$crond.io
integrations / google cloud

Google Cloud Scheduled Task Monitoring

GCP's scheduling surfaces — Cloud Scheduler, Cloud Run jobs, GKE CronJobs, GCE crontabs — all integrate with crond.io via HTTP pings or the agent wrapper.

Cloud Scheduler → HTTP target

The most common GCP pattern: Cloud Scheduler fires an HTTP request to your service at the scheduled time. Your service does its work and pings crond.io on success:

# Inside your HTTP handler (Node.js example)
app.post('/cron/nightly-job', async (req, res) => {
await doNightlyWork();
await fetch(`https://api.crond.io/ping/${process.env.CROND_KEY}`);
res.sendStatus(200);
});

For Cloud Scheduler jobs that target Pub/Sub instead of HTTP, the subscriber should ping after processing the message.

Cloud Run jobs

Cloud Run jobs run a container to completion.
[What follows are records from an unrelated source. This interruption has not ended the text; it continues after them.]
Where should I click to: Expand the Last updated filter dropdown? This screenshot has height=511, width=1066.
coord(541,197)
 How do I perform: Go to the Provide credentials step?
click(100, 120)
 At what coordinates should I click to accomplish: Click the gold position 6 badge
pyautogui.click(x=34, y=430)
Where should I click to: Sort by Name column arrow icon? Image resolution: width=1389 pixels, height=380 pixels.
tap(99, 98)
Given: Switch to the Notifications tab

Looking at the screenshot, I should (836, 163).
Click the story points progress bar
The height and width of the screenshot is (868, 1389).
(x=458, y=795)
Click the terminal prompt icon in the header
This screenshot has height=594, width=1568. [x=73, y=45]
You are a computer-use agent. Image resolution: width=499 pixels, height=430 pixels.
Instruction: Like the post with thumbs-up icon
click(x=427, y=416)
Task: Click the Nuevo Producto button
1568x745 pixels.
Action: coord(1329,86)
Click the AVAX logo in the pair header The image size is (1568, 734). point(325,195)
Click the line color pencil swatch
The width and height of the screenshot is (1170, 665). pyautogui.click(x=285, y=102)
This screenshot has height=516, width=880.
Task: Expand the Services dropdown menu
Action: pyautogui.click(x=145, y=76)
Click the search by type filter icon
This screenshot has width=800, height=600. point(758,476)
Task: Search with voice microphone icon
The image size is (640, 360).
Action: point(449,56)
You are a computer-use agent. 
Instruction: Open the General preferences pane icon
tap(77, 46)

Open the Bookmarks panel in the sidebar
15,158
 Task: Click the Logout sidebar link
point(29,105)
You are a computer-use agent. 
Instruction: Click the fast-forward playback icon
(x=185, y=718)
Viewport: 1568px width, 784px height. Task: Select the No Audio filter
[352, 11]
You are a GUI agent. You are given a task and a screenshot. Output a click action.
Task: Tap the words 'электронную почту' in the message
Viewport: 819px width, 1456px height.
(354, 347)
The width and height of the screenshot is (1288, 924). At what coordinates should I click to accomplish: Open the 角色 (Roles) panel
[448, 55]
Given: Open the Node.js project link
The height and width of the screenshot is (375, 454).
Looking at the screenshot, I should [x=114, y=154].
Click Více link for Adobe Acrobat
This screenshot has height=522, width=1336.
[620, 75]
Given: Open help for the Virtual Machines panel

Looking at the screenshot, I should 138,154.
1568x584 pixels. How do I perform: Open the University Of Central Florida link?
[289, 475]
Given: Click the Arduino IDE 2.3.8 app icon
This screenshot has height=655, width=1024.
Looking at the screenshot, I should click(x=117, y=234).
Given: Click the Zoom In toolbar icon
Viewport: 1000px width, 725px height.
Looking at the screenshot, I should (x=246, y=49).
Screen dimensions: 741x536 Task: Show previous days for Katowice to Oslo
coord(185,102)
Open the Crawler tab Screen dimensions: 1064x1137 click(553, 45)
Bake crond-agent into the image and use it as the entrypoint:

# Dockerfile
FROM python:3.12-slim
RUN apt-get update && apt-get install -y curl && \
curl -sSL crond.io/install | sh
COPY job.py /app/
ENTRYPOINT ["crond-agent", "wrap", "--name", "daily-export", "--"]
CMD ["python", "/app/job.py"]

Pass CROND_PING_KEY as a Cloud Run job env variable (preferably from Secret Manager). The agent captures exit code and runtime — useful when Cloud Run logs scroll past.

GKE CronJobs

For GKE, the same patterns from our Kubernetes integration apply directly — the crond-monitor Helm chart works on GKE clusters without modification.

GCE crontabs

Traditional Linux crontab on a Compute Engine instance — install the agent and wrap:

curl -sSL crond.io/install | sh
# crontab -e
0 3 * * * crond-agent wrap --name "log-rotation" -- /usr/sbin/logrotate /etc/logrotate.conf

VPC and firewall

Cloud Run jobs and GCE instances need outbound HTTPS to api.crond.io:

  • Default GCP egress works — no special config needed in most projects
  • If you use Serverless VPC connectors with restricted egress, add a route for outbound 443
  • Cloud Armor / firewall rules on your origin services don't affect outbound pings

Cloud Scheduler doesn't retry on missed runs

A subtle GCP behavior worth knowing: if Cloud Scheduler can't reach its target (HTTP 5xx, timeout, deleted endpoint), it retries with exponential backoff within the schedule window — but if the issue persists, the missed run is lost. This is exactly the silent failure crond.io catches: even if Cloud Scheduler thinks it tried, the missing ping triggers an alert.